‘Violência doméstica não é problema privado’

As jornadas nacionais contra a violência doméstica, que arrancam esta quinta-feira, vão envolver quatro ministérios. O objectivo é fazer ‘aumentar a intolerância’ da sociedade em relação a estas situações. A secretária de Estado dos Assuntos Parlamentares e da Igualdade, Teresa Morais, pede ainda a aplicação de penas mais duras para os agressores.

o que são as jornadas nacionais sobre violência doméstica que se iniciam esta quinta-feira e que envolvem quatro ministros?

é uma iniciativa transversal em que vamos chamar a atenção da comunidade para este crime, para que aumente a nossa intolerância face a esta violência. continuamos a ter 29 mil queixas por ano e um número assustador de homicídios conjugais. por isso, vamos ter iniciativas com as polícias, para melhorar o atendimento às vítimas. é preciso reforçar a ideia de que a desvalorização de uma queixa pode ser fatal. vamos discutir as acusações e condenações com as magistraturas. tem crescido o número de condenações – temos 282 reclusos por crimes de violência doméstica, 80 dos quais preventivos –, mas os nossos magistrados, em muitos casos, não dão a devida importância à prática deste crime.

porquê?

as penas aplicadas são demasiado leves. há muitas penas suspensas e muitos crimes sem pena de prisão. vamos sensibilizar os profissionais do sns para reportarem as situações que se apercebam. na educação, é importante fazer um esforço porque nunca se apostou o suficiente na educação para a não-violência.

as mulheres continuam a ser as principais vítimas?

são as mais fustigadas. constituem 82% das queixas em portugal.

portugal está mais atrasado a esse nível que o resto da europa?

não. o problema é semelhante nos países da europa do sul. temos uma cultura de desigualdade entre homens e mulheres que facilita a violência. muitas vezes as mulheres são vistas como coisas, alguém em quem se pode mandar. por isso, a principal mensagem das jornadas é ‘por que é que continuamos a tolerar uma coisa destas e continuamos a fechar os olhos quanto ao que se passa na casa ao lado’? a violência doméstica tem custos sociais e económicos, tem custos na saúde e no trabalho. não é um problema privado.

numa altura de crise, as situações de violência não tenderão a aumentar?
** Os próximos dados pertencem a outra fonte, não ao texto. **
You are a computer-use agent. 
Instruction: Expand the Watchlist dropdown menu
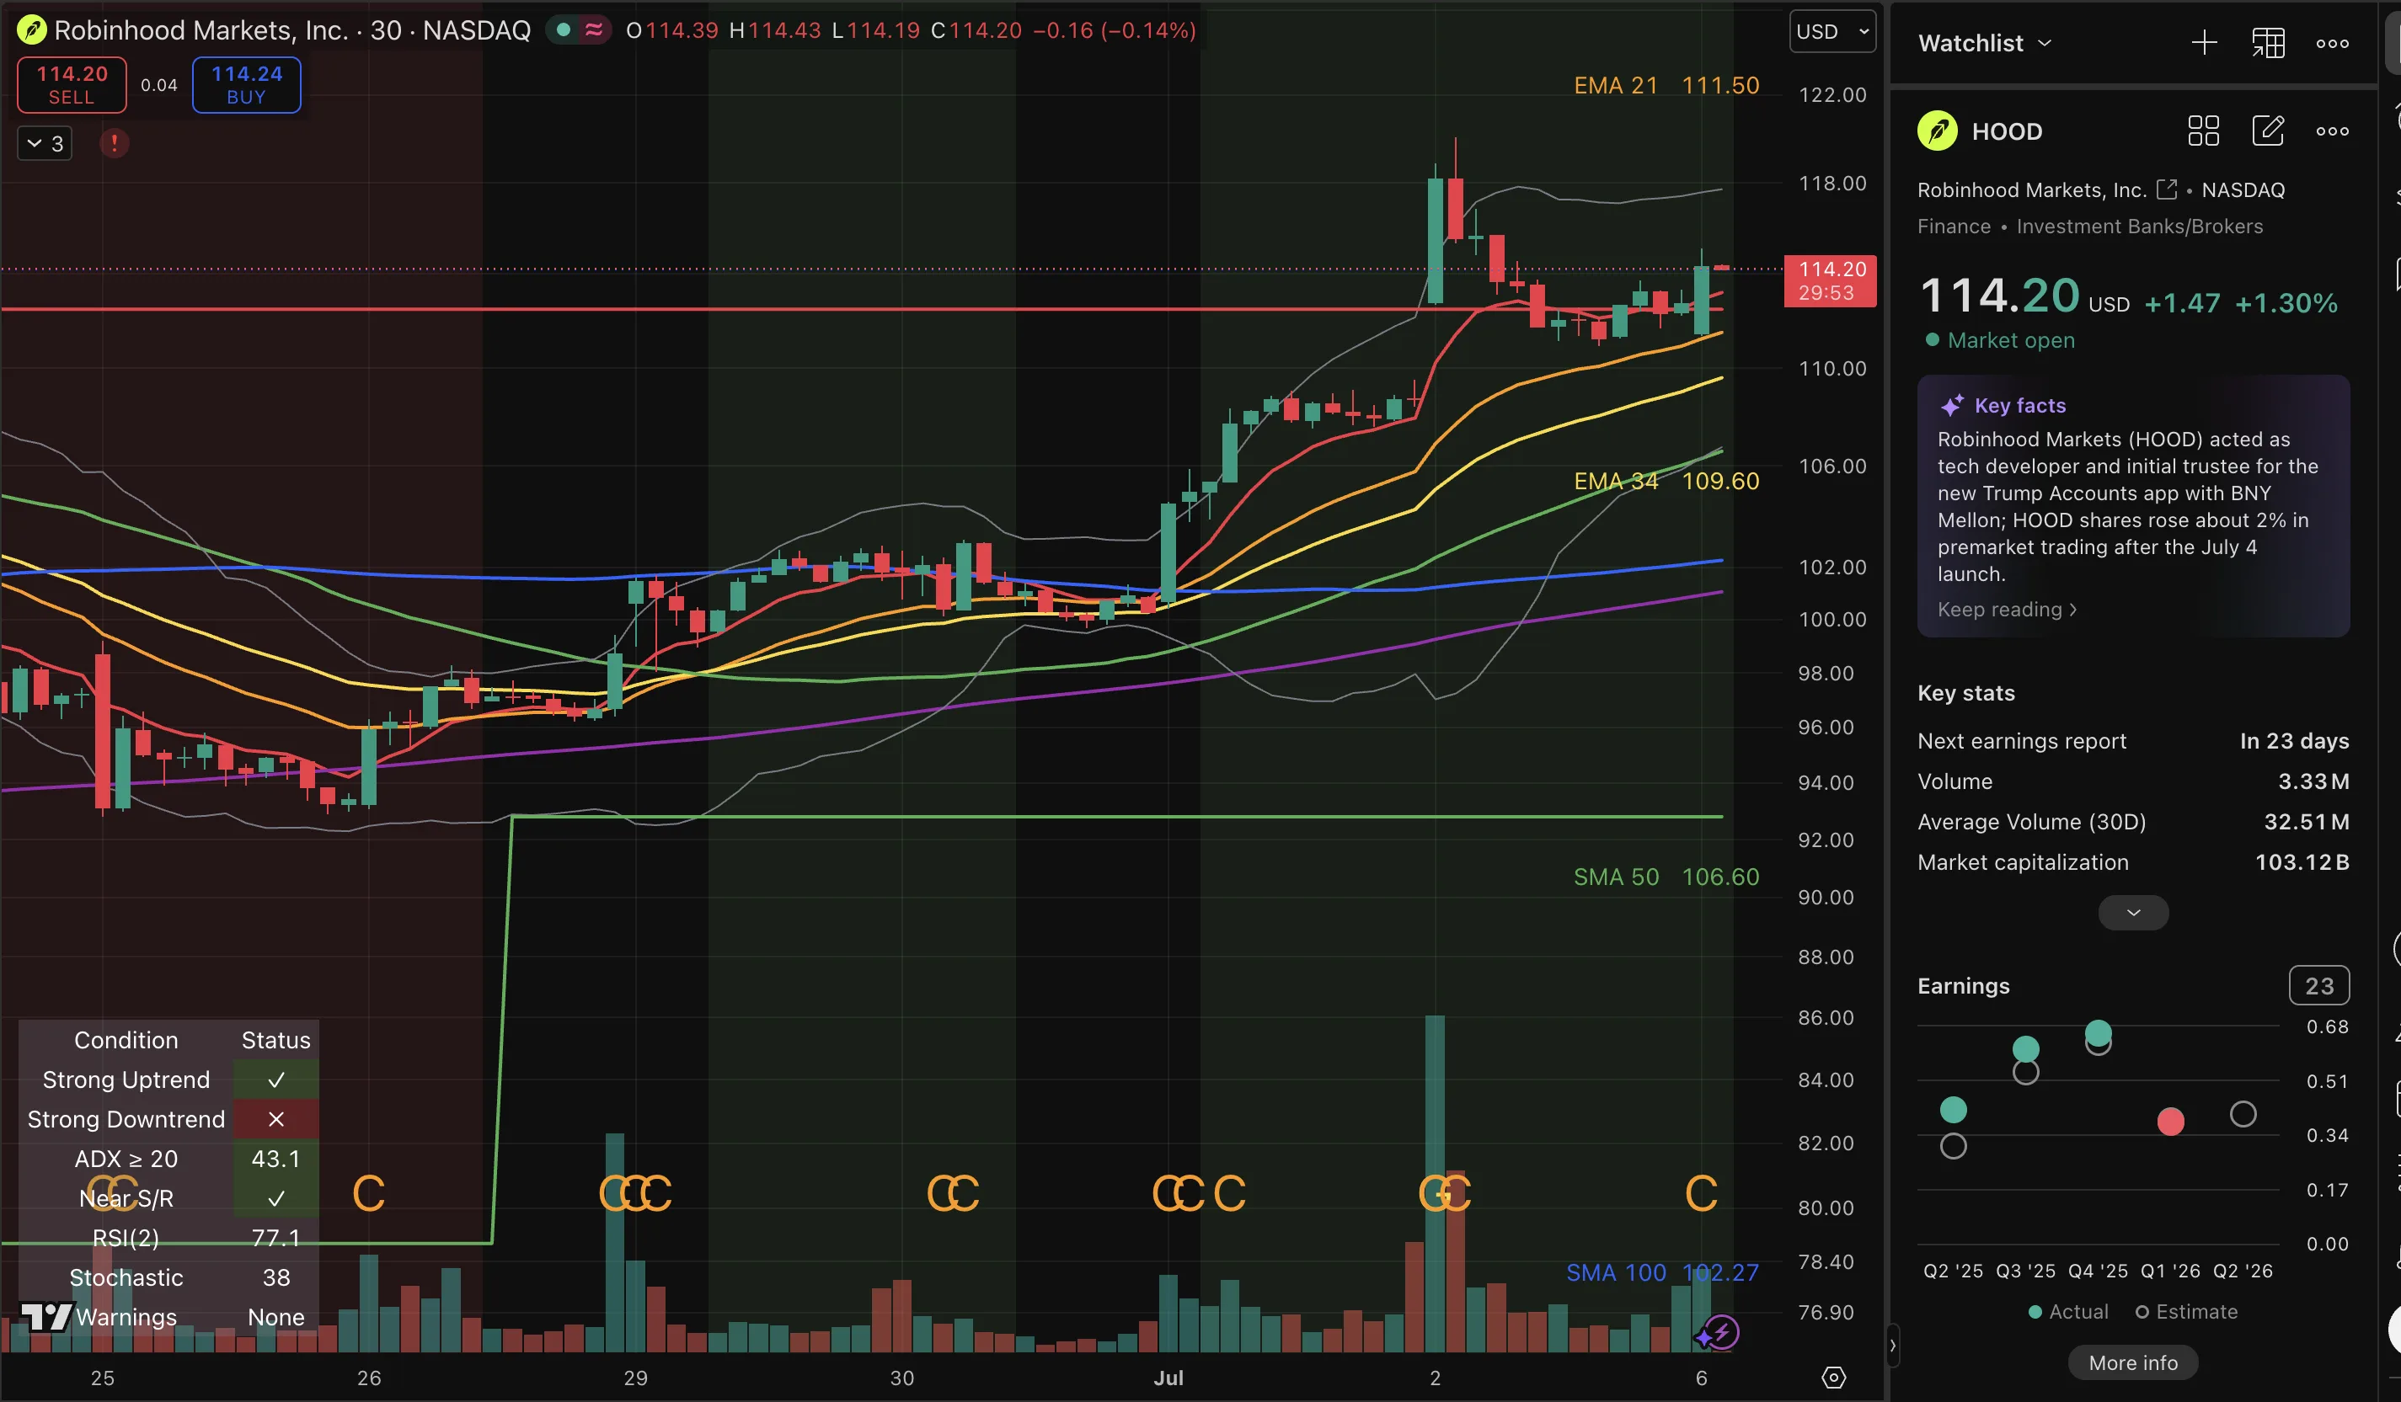tap(1985, 43)
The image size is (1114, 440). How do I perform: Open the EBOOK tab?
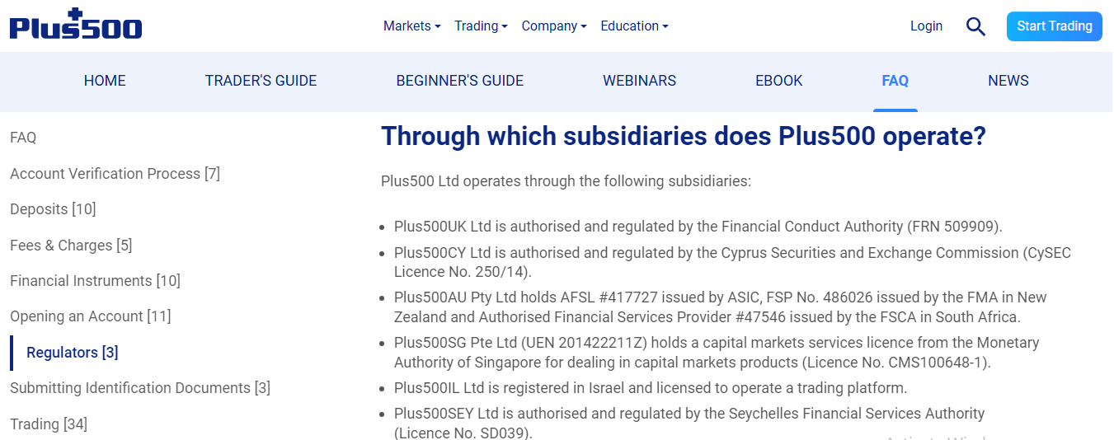coord(778,81)
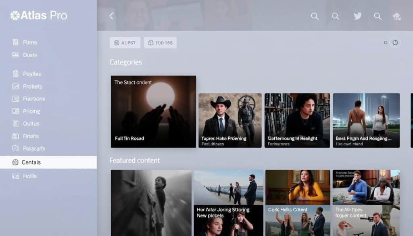Screen dimensions: 413x236
Task: Click the Twitter bird icon in the top bar
Action: pyautogui.click(x=357, y=16)
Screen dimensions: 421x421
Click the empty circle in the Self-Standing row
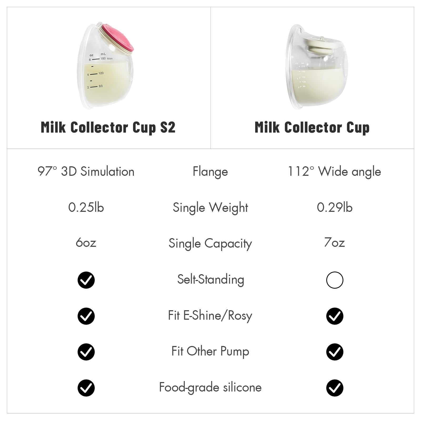point(334,280)
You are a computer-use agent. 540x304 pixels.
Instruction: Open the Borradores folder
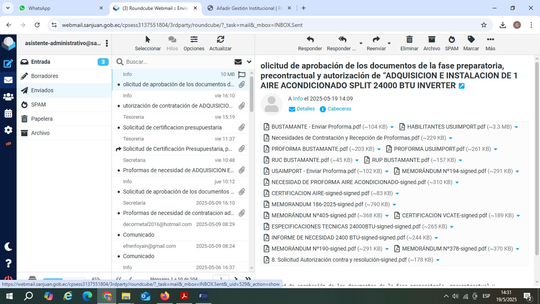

há uma parte dos números que não tem a ver com a crise. de 2007 para 2008, passou-se de 20 mulheres mortas para 40. o que explica isto? não havia crise. esta pode interferir na apresentação da queixa, pois a mulher pode estar mais receosa, mas, quando se fala de mortes, não há ligação directa entre homicídios conjugais e a crise. portugal teve alternadamente anos em que as mortes duplicaram e voltaram a metade.

e as medidas de protecção à vítima?

têm sido uma prioridade absoluta. pela primeira vez, em 2012, a igualdade recebeu uma parte das verbas dos jogos sociais da santa casa, que serviu para o reforço dos núcleos de apoio à vítima. foi feito um reforço do programa de tele-assistência, em que a vítima tem um aparelho parecido com um telemóvel que acciona em situações de risco. há agora 100. e vamos fazer um contrato-programa para um transporte seguro das mulheres vítimas de violência para as casas de abrigo em qualquer ponto do país.

o governo pediu um levantamento sobre as mulheres em cargos de decisão. qual foi a conclusão?

os números provisórios dizem-nos que o sector empresarial do estado tem 27,2% de mulheres em conselhos de administração. a nível das empresas cotadas em bolsa, há 9,5%. entre as 20 maiores, existe 6,2%. quanto maior são as empresas, menos mulheres têm nos conselhos de administração, o que é triste.

é favorável a quotas para mulheres?

pessoalmente, sou. a comissária reading tem uma proposta de directiva nesse sentido: atingir 40% de mulheres em 2018 e 2020, no sector público e privado, respectivamente.